ABCG2 encodes the ATP-binding cassette G2 transporter. This transporter is expressed in various tissues, including the liver, blood-brain barrier, and intestine. It facilitates the export of compounds out of cells into the extracellular space. The recommendations for ABCG2 are specific to rosuvastatin. Individuals with ABCG2 poor function are advised to start with a rosuvastatin dose of ≤20 mg. However, if a higher dose is needed to achieve the desired efficacy, an alternative statin or combination therapy (e.g., statin + other class agent) can be used. Individuals with ABCG2 decreased function may have an increased risk of developing adverse effects, such as SAMS, when taking higher doses of rosuvastatin.
The recommendations given above are primarily applicable to patients who are either receiving a new or a revised (dose or type) statin prescription. However, for patients on a stable statin and dose for at least 4 weeks without any symptoms suggestive of SAMS, it is reasonable to continue that statin and dose long-term, if their SLCO1B1 genotype-statin dose combinations fall within the moderate SAMS risk categories. In contrast, if those patients have been receiving statin therapy for less than 4 weeks, then clinicians may consider changing to a lower SAMS risk statin/dose to prevent the development of SAMS.
For patients who fall into the high SAMS risk categories, and they have been taking that statin therapy for at least 1 year without any negative effects, then it is considered safe to continue that statin therapy long-term. If those patients have been taking statin therapy for less than 1 year, then clinicians may consider changing to a lower SAMS risk statin/dose to reduce the risk for development of SAMS. These recommendations for the minimum duration of statin therapy for continued safe use long-term are primarily based on expert opinion and the onset of SAMS observed for simvastatin in different SLCO1B1 genotypes in a single prospective clinical trial.
The prevalence of statin use is high, and preemptive testing for SLCO1B1, ABCG2, and CYP2C9 may provide several potential benefits.
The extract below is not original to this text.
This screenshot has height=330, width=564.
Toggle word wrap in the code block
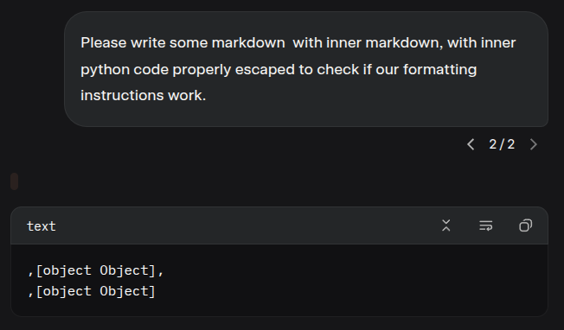pos(486,225)
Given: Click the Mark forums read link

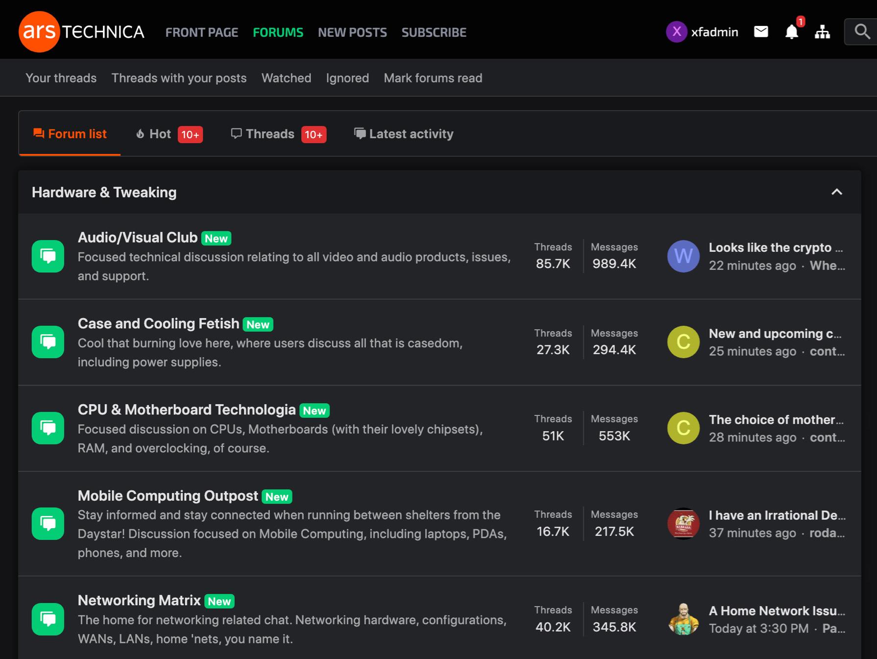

One of these benefits is the reduction in the incidence of SAMS by identifying individuals who are at a significant risk of developing SAMS and recommending a lower statin dose or an alternative statin with a lower SAMS risk. Although there is a lack of prospective data showing that prescribing based on genetic testing results can alter SAMS incidence, emerging data indicate that applying SLCO1B1 testing to clinical practice can result in improvements in patients’ perceptions of statins, appropriate statin prescribing, and neutral data on patient-reported adherence. However, there is mixed data on the reduction of LDL-cholesterol levels as another potential benefit.
These recommendations are based on clinical trials with limited evidence for their impact in broad, population-based implementation. Further research will assist in optimizing statins across all people.